My hand shook, every complaint and trouble threatening to spill from my lips at once. When I was a child, I went to her for everything, letting her cradle my trembling body as I sobbed against her chest. I wished so desperately to be able to do that again, just once.

But these troubles were ones I could never plague her with.

“I'm just tired is all,” I whispered. “Is the new medication helping?”

“I… Yes.”

The weariness in her tone told me otherwise, and I wondered how a situation could grow so dire that the best thing a mother and son could do for the other was lie. I quickly lost my desire to ask anything more, not wishing to burden her with questions she surely had no positive answers to, and so I allowed silence to speak in my place.

The quiet was something we were both comfortable with. Some of the best moments I spent with her were when neither of us spoke, simply enjoying each other's presence. I remembered the winter night we huddled together on the couch, bundled in blankets to compensate for the broken AC unit and wordlessly watching a TV show neither of us were really interested in. Or in the spring when she was feeling well enough to go on a walk along the riverbank that ran behind the old house, and we listened to the tranquil birdsong overhead from the moment we left to the moment we returned, not wishing to interrupt it with chatter.

And yet the dreadful silence that hung over our heads during the phone call was a frightening thing, nothing like either of those warm memories. It was not out of choice that we kept our conversation brief, but out of the understanding that nothing but painful topics clouded our minds, and bringing light to such things would offer no relief from our worries.

“I won't hold you up,” she finally said.

And still she wavered, as if neither one of us wanted to end the call. After she had begun slipping in and out of consciousness at more frequent rates, I noticed that neither of us had been saying [G]oodbye. Maybe we feared that any goodbye left room for it to be our last.

“Mom?” I forced out, a sudden burst of desperation tugging at my heart, as though if I couldn't get the words out then, they would never reach her.

“Hm?” came her soft reply.

“I love you.”

Even if everything I said became muddled with white lies and half-truths, there was at least a small bit of comfort in knowing that those words would always be honest.

“I love you too, Yuzuki. I really do,” she replied, and I couldn’t tell if her voice broke from tears or a bad connection. “Get some good sleep.”

Nothing consumed me with an insurmountable emptiness like the dull hum of a static line that filled the silence in her place.

Feeling more like a zombie than a person, I pulled the phone from my ear and dropped my eyes to the screen once more, taking little time to find my barber’s number among my few contacts.

Despite the guilt that overcame me, alongside it came resolve.
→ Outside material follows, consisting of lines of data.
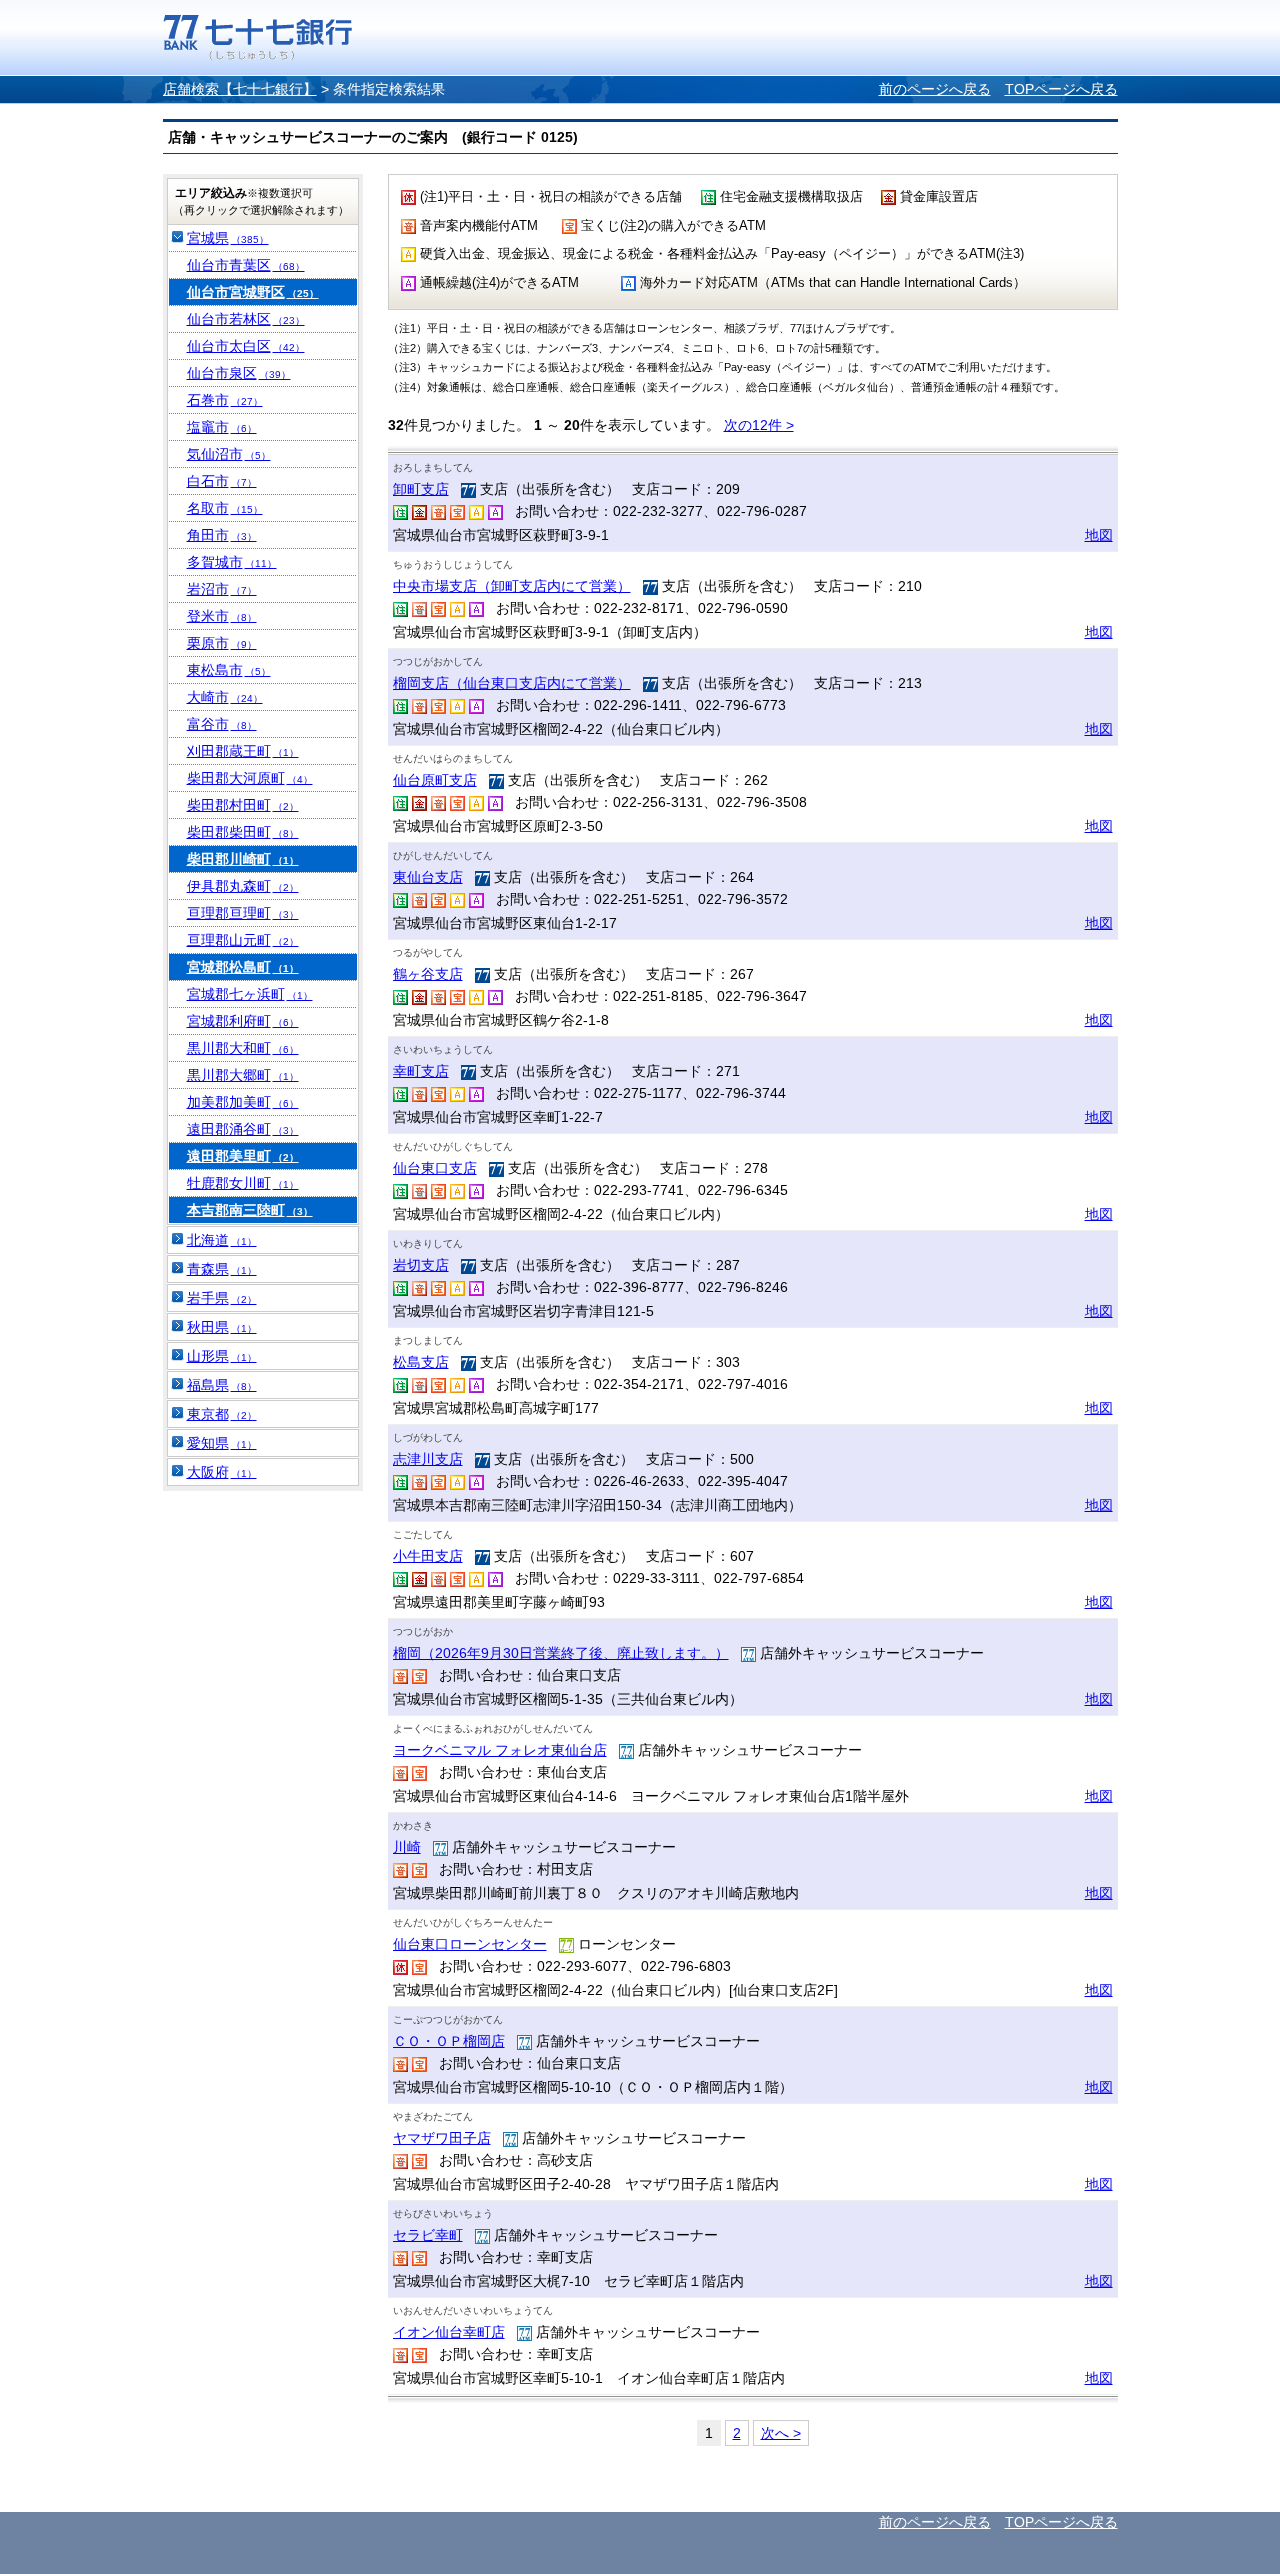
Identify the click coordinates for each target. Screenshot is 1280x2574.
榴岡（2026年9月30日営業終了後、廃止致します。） (561, 1653)
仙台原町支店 (435, 780)
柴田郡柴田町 (243, 832)
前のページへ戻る (935, 89)
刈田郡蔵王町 (243, 751)
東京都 (222, 1414)
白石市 (222, 481)
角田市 (222, 535)
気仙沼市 (229, 454)
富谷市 (222, 724)
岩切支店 (421, 1265)
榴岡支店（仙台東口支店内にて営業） (512, 683)
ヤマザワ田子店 (442, 2138)
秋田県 (222, 1327)
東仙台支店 (428, 877)
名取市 (225, 508)
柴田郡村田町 (243, 805)
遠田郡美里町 (243, 1156)
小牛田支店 (428, 1556)
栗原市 (222, 643)
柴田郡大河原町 (250, 778)
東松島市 (229, 670)
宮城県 (228, 238)
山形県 (222, 1356)
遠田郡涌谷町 (243, 1129)
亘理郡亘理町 (243, 913)
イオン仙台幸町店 (449, 2332)
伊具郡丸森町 (243, 886)
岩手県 (222, 1298)
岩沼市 (222, 589)
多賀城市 (232, 562)
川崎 (407, 1847)
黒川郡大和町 (243, 1048)
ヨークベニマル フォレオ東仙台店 (500, 1750)
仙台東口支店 (435, 1168)
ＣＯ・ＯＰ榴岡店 (449, 2041)
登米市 (222, 616)
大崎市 (225, 697)
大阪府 (222, 1472)
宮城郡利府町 (243, 1021)
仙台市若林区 (246, 319)
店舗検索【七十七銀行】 (240, 89)
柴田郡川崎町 (243, 859)
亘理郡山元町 (243, 940)
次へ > (781, 2433)
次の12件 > (759, 425)
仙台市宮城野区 (253, 292)
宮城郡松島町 (243, 967)
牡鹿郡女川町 (243, 1183)
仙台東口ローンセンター (470, 1944)
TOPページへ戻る (1061, 89)
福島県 (222, 1385)
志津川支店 (428, 1459)
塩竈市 (222, 427)
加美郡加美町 (243, 1102)
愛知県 (222, 1443)
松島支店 (421, 1362)
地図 (1099, 535)
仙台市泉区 (239, 373)
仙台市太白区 (246, 346)
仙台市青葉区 (246, 265)
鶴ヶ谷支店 (428, 974)
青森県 (222, 1269)
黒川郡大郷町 (243, 1075)
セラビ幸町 (428, 2235)
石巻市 (225, 400)
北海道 (222, 1240)
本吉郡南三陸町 (250, 1210)
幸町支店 (421, 1071)
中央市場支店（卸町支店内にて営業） (512, 586)
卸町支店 (421, 489)
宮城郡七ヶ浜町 (250, 994)
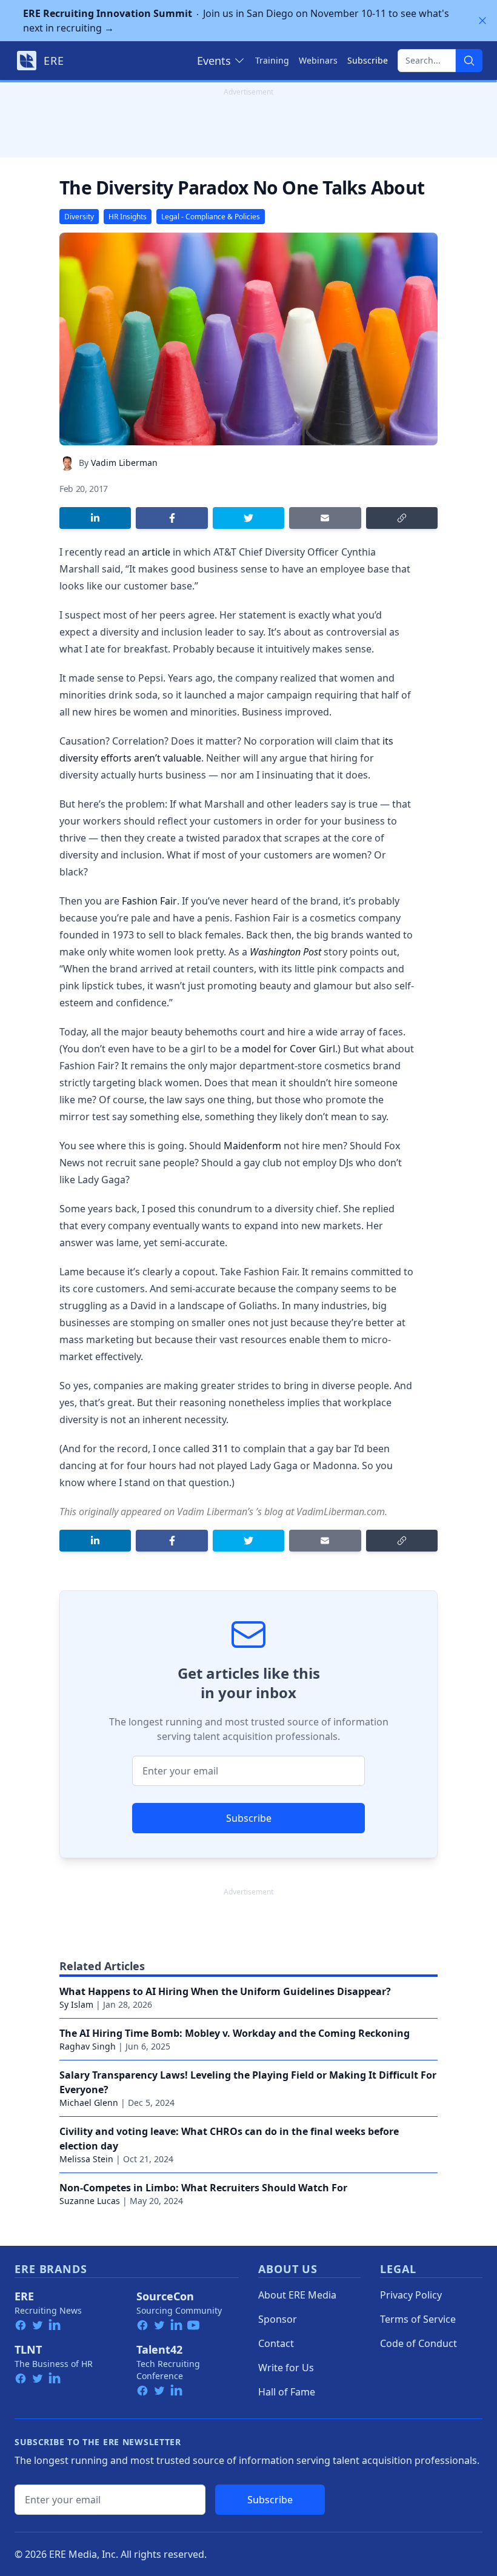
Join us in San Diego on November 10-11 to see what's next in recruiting (236, 21)
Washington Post (285, 951)
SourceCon (165, 2296)
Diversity (79, 216)
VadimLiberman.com (340, 1511)
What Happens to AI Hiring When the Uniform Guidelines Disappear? (225, 1991)
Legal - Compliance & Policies (210, 216)
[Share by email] (325, 518)
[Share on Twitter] (248, 518)
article (156, 552)
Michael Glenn (88, 2102)
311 (220, 1448)
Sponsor (277, 2319)
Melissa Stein (86, 2159)
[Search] (469, 60)
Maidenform (252, 1145)
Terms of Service (418, 2319)
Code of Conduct (418, 2343)
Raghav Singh (87, 2046)
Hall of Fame (286, 2391)
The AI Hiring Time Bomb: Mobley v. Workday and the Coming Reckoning (234, 2033)
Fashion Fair (149, 901)
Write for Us (286, 2367)
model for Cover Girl (288, 1048)
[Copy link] (402, 518)
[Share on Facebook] (171, 518)
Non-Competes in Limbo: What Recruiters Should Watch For (203, 2187)
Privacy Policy (411, 2295)
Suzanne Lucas (89, 2200)
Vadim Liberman (124, 462)
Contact (276, 2343)
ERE (24, 2296)
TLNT (28, 2349)
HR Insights (127, 216)
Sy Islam (76, 2004)
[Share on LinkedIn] (95, 518)
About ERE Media (297, 2295)
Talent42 (159, 2349)
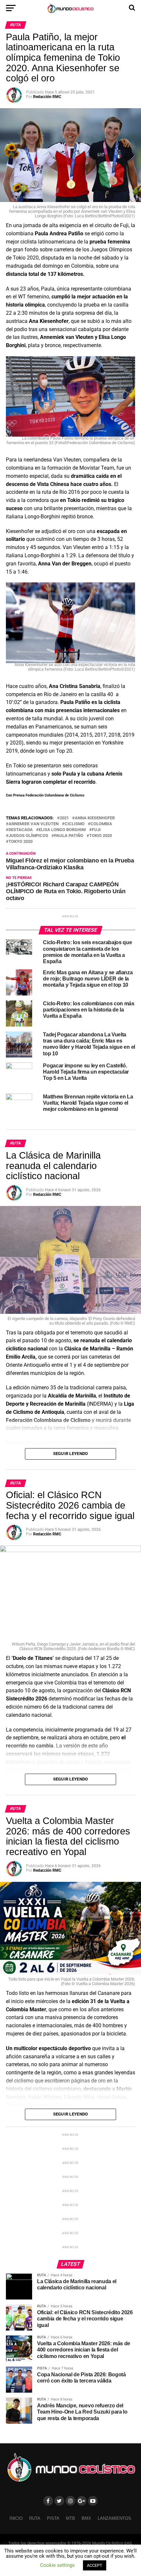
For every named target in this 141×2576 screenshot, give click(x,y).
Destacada (21, 830)
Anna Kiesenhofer (95, 818)
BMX (86, 2518)
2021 (64, 818)
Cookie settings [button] (57, 2565)
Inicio (16, 2518)
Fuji (96, 830)
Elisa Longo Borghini (62, 830)
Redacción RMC (47, 96)
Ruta (34, 2518)
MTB (70, 2518)
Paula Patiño (68, 836)
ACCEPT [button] (94, 2565)
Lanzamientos (114, 2518)
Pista (53, 2518)
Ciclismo (75, 824)
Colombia (101, 824)
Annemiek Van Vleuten (34, 824)
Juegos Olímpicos (28, 836)
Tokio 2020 (100, 836)
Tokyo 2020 (20, 842)
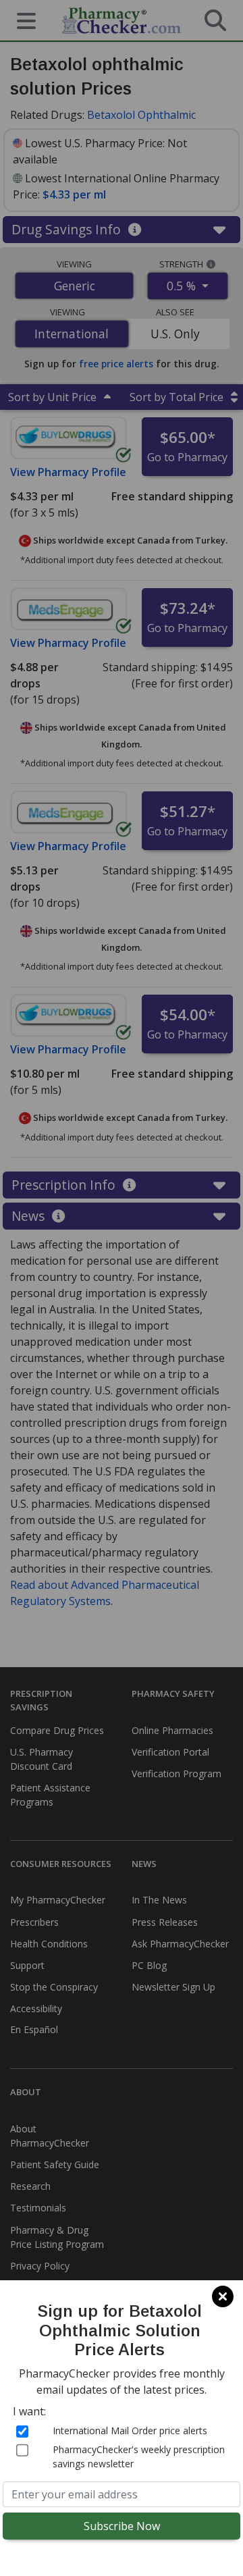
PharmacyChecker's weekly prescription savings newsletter (139, 2456)
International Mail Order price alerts (130, 2430)
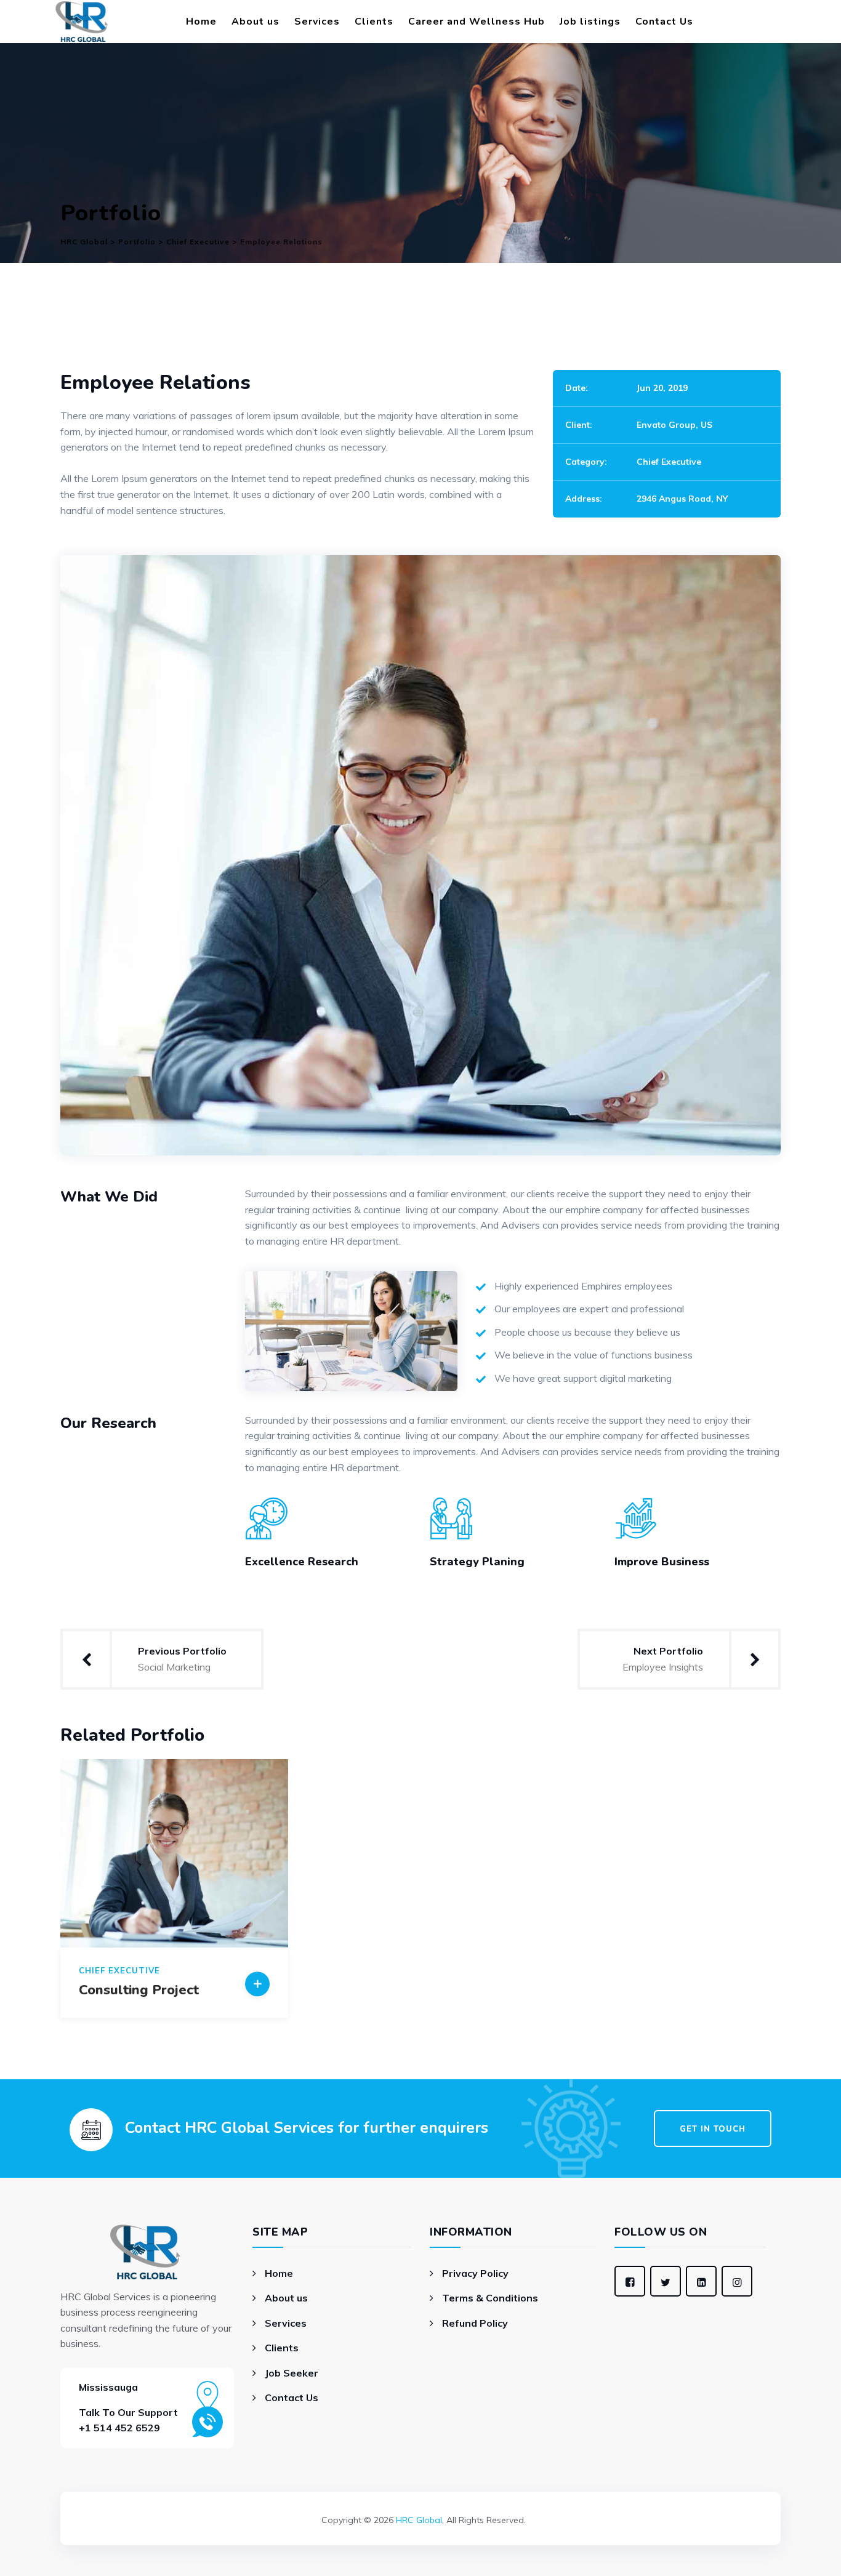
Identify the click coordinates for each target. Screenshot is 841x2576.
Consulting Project (139, 1990)
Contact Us (664, 21)
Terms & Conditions (490, 2298)
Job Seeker (291, 2373)
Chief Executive (669, 461)
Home (201, 21)
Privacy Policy (475, 2273)
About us (255, 21)
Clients (374, 21)
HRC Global (419, 2520)
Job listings (590, 21)
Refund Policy (475, 2323)
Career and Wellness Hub (476, 21)
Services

For the second the call went dead, I had already decided that I would never hear a voice drained of life from the other end again. I would obtain the funds required and then some to get my mother the treatment she needed, no matter the price or how much shame I would bring to myself doing it.

Once she's back on her feet, it will all be worth it.

It will all be worth it.

I spun the phrase in my head again and again, determined to do so until I believed it.

If it was a body they needed, it was a body I would give them, and I would undergo as many reformations as it took to form a lie convincing enough for the job. After all, there was still one thing I had yet to sell.

Mom would never forgive it. I knew she wouldn’t.

And that was why she would never find out.